The garden designer, whose influence continues to resonate through generations of landscapers, commenced designing and building the houses, gardens and landscape features that made up her antipodean version of a Devon village in the 1920s.
She began with a vacant paddock. Today Bickleigh Vale has soaring eucalypts, blossoming and often rare exotics, rambling climbers, a wild and prolific understory and pools of grassy meadow that are the private lawns of a close-knit community.
Within this dappled setting is Badgers Wood, one of the original houses. It started out as a small, square cottage with a gabled roof, but since 1937, and through various owners who include The Man from Snowy River producer Simon Wincer, has gained sympathetic extensions that expand it outward and upward.
Currently for sale through Fletchers Mooroolbark, the building that "village historian" Michael O'Loughlin and Anna Beesley have occupied for six years is being sold in an expressions of interest campaign that closes on November 4.
There is interest. There is always interest in Bickleigh Vale's properties when from time to time they come onto the market.
At last Saturday's first open house for four bedroom Badgers Wood, with its stone surrounded pool and 3144 square metres of garden, agent Lisa Sorrell says 25 to 30 groups came through.
With its delightful cottage proportions, the house of stone fireplaces and casement windows set to catch framed vignettes of the garden's botanica and the lush "borrowed landscape" beyond the soft boundaries between properties, is one aspect of the unique lifestyle situation Bickleigh Vale offers.
The land that wanders around through various "rooms" of dense plantings and open places, taught Michael O'Loughlin to garden. Coming from a Newport unit to occupy a house "we fell in love with on sight", he says "I'd never gardened before".

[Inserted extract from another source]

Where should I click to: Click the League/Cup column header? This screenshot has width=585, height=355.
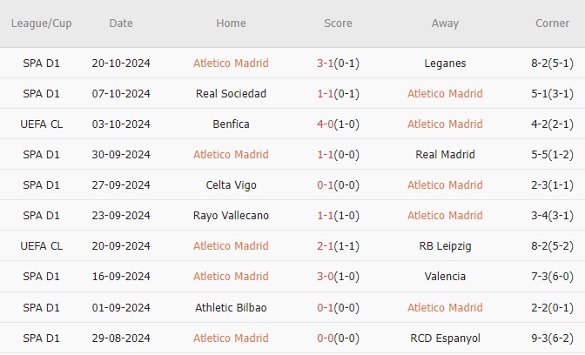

He found he could maintain and improve the plot with an input of about one day a week, and now relishes "the peace that comes from being in the garden. Edna Walling gardens are also very forgiving. You can allow them to be what they want to be".
Experiencing the genius Bickleigh Vale represents and realising it's been there for 95 years, it does beggar belief that it hasn't become a more widely applied template for what would admittedly be high-end house and land subdivisions but whose allure would, like this green and glorious original, be guaranteed never go out of fashion because they endure as such picturesque and vital places.
What did Edna Walling get so right?
"She focused first on the gardens," says O'Loughlin. "Edna's plan was to subdivide and plant in a way that in summer you struggle to see your neighbour's properties".